> **Required work**: Copy out exactly the lines below that run from the one holding "Instruction: Switch to the Youth Team tab" to the one holding "Screen dimensions: 1005x464", keeping both of those lines and no others.

Recorded data:
——
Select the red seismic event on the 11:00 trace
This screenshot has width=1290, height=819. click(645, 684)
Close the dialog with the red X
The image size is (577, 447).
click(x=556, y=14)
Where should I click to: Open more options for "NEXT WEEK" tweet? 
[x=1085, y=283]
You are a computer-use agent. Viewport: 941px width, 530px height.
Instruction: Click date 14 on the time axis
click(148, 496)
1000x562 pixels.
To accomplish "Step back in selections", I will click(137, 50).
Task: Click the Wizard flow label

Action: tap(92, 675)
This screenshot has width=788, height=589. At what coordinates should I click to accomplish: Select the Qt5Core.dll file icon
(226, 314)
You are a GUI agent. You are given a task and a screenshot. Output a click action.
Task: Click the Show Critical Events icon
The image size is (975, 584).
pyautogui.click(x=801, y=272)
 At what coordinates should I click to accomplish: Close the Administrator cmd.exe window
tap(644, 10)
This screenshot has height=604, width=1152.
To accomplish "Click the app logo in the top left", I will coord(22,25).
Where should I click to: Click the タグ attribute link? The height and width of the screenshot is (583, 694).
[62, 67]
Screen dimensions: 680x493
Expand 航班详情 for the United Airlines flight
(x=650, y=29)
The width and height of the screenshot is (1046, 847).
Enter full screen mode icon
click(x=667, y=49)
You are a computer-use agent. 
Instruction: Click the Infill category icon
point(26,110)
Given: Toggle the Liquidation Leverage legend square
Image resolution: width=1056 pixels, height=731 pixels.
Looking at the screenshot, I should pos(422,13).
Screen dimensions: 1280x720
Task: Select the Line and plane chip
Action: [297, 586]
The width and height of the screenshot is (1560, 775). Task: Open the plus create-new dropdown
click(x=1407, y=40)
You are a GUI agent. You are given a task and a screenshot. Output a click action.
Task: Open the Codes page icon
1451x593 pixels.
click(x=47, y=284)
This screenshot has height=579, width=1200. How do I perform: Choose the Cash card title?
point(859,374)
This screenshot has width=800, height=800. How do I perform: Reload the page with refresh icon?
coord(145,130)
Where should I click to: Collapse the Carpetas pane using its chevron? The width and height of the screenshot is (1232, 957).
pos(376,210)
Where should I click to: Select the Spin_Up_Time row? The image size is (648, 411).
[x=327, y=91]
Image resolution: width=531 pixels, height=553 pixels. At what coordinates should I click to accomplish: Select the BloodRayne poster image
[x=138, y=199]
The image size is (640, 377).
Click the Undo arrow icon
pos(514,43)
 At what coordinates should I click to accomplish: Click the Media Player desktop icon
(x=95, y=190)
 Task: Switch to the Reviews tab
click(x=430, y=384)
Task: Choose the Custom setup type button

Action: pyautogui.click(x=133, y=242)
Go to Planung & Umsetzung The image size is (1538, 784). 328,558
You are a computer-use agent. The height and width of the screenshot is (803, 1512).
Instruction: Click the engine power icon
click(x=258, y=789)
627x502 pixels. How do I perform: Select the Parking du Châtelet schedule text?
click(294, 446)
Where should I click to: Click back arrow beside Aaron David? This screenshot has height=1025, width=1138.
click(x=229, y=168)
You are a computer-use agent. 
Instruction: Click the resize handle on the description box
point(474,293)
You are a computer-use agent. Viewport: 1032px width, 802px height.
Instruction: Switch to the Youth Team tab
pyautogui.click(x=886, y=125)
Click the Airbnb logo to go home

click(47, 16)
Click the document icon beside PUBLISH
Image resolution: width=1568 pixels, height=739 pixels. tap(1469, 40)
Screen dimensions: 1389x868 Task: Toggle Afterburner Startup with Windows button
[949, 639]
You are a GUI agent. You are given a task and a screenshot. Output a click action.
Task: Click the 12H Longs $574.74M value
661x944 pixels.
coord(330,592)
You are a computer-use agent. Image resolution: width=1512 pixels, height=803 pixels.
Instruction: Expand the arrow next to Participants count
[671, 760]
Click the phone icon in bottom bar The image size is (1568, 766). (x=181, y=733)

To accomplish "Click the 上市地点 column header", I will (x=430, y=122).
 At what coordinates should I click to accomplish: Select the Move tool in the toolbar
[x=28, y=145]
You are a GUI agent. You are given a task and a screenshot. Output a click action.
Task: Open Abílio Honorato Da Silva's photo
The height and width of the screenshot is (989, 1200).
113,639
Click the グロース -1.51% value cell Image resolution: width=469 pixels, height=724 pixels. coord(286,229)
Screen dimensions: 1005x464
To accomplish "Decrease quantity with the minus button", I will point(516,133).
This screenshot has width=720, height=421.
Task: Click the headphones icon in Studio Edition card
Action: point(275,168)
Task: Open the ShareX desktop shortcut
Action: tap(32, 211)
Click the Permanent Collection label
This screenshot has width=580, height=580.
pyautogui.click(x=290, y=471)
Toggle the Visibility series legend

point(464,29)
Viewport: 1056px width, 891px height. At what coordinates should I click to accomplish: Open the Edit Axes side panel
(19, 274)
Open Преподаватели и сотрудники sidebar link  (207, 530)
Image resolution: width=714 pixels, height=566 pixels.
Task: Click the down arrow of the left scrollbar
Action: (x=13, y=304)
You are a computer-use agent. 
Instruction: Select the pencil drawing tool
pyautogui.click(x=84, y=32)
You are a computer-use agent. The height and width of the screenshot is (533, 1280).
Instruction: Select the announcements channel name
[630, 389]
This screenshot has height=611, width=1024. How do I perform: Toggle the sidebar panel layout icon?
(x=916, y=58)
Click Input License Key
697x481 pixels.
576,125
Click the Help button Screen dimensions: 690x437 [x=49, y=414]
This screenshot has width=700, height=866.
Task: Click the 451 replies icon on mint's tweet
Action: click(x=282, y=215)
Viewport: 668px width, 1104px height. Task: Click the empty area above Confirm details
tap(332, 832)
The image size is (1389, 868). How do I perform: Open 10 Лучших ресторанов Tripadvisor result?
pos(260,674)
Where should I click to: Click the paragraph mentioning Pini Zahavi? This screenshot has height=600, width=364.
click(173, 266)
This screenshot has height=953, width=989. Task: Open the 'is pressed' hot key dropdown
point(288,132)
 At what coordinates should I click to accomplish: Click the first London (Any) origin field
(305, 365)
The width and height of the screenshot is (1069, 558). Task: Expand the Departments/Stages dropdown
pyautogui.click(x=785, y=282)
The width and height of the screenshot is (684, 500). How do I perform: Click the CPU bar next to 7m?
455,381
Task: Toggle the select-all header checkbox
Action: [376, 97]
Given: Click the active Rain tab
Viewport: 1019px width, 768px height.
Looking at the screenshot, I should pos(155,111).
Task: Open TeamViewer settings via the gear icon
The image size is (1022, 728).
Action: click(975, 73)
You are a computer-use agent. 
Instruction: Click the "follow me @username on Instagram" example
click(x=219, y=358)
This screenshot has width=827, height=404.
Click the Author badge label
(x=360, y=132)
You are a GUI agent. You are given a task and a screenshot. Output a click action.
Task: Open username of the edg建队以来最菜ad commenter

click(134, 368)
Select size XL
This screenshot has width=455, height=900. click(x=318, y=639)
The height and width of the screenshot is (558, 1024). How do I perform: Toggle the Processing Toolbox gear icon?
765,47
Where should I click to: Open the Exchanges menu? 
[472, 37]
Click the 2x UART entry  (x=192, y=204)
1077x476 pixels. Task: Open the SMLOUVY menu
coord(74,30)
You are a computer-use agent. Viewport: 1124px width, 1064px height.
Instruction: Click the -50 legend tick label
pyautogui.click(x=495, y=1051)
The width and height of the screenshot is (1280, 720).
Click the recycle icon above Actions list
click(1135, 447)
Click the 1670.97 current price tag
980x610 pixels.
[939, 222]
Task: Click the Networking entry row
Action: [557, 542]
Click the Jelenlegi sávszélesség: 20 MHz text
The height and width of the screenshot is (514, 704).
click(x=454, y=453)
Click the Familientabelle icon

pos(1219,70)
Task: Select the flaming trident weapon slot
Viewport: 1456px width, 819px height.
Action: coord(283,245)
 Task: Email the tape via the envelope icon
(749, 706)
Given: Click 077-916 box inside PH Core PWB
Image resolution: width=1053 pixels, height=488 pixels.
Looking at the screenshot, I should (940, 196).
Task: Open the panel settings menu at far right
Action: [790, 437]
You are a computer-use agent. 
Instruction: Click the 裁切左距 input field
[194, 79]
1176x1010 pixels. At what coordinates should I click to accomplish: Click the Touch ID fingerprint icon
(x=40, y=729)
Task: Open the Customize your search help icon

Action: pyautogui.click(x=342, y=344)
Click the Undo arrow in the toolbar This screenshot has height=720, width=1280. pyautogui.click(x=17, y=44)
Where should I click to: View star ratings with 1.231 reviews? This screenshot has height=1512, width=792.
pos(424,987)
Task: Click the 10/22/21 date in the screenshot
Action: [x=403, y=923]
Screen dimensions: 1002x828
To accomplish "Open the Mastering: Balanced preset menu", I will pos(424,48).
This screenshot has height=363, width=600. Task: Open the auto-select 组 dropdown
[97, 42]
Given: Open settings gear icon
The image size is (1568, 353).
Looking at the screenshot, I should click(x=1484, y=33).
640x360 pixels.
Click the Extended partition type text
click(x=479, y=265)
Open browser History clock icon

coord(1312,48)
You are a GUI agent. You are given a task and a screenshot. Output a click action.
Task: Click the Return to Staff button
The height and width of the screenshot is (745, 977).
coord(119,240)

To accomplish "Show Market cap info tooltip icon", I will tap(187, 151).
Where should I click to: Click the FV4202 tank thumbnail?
——
> **Result of the task**:
Instruction: Switch to the Youth Team tab
pyautogui.click(x=886, y=125)
Click the Airbnb logo to go home

click(47, 16)
Click the document icon beside PUBLISH
Image resolution: width=1568 pixels, height=739 pixels. tap(1469, 40)
Screen dimensions: 1389x868 Task: Toggle Afterburner Startup with Windows button
[949, 639]
You are a GUI agent. You are given a task and a screenshot. Output a click action.
Task: Click the 12H Longs $574.74M value
661x944 pixels.
coord(330,592)
You are a computer-use agent. Image resolution: width=1512 pixels, height=803 pixels.
Instruction: Expand the arrow next to Participants count
[671, 760]
Click the phone icon in bottom bar The image size is (1568, 766). (x=181, y=733)

To accomplish "Click the 上市地点 column header", I will (x=430, y=122).
 At what coordinates should I click to accomplish: Select the Move tool in the toolbar
[x=28, y=145]
You are a GUI agent. You are given a task and a screenshot. Output a click action.
Task: Open Abílio Honorato Da Silva's photo
The height and width of the screenshot is (989, 1200).
113,639
Click the グロース -1.51% value cell Image resolution: width=469 pixels, height=724 pixels. coord(286,229)
Screen dimensions: 1005x464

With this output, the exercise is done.